No doubt many if not most of the “Christo”fascists would have us gay men and lesbians outright exterminated, eliminated, if they could, just as the Nazis wanted to exterminate, eliminate, not just Jews, but gay men and others, too. (Uh-oh; I should be careful lest I give the “Christo”fascists an idea for their next ballot-proposition campaign. After all, surely the murder of “undesirables” if perfectly acceptable if you get a majority vote, right? That’s democracy in action, no?)  

You know what? I’m as mad as hell and I’m willing to die for my rights. I won’t just stand by or sit down while the “Christo”fascists try to strip me of my rights. If they win this battle, whose rights will they try to eliminate at the ballot box next? At what point will they not even bother with the ballot box? What freedoms will they continue to destroy until we have the “Christo”fascist state that they desire?

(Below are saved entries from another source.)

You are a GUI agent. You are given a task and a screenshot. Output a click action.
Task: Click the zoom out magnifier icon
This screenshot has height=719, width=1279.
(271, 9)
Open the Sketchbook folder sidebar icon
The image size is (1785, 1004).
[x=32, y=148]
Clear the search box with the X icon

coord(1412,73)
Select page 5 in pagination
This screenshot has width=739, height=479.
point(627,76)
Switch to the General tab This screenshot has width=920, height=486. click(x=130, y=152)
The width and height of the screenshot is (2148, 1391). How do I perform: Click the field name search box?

This is a bit cheesy, but very apparently far too many of my fellow Americans need to see it (again):

When the Nazis came for the Communisits,
I remained silent;
I was not a Communist.

When they locked up the Social Democrats,
I remained silent;
I was not a Social Democrat.

When they came for the trade unionists,
I did not speak out;
I was not a trade unionist.

When they came for the Jews,
I remained silent;
I was not a Jew.

When they came for me,
there was no one left to speak out.

Martin Niemöller

P.S. I’m now seeing estimates in the media that today’s crowd at the Capitol was around 4,500 to 5,000 people. I’d estimate that there were at least that many people at the Capitol today.

Unfortunately, organizers of today’s protest rally had publicized that they were shooting for a crowd of 10,000, making it all too easy for people to deem today’s protest rally a failure, but how often do you see even 100 people rallying together on something that they care about?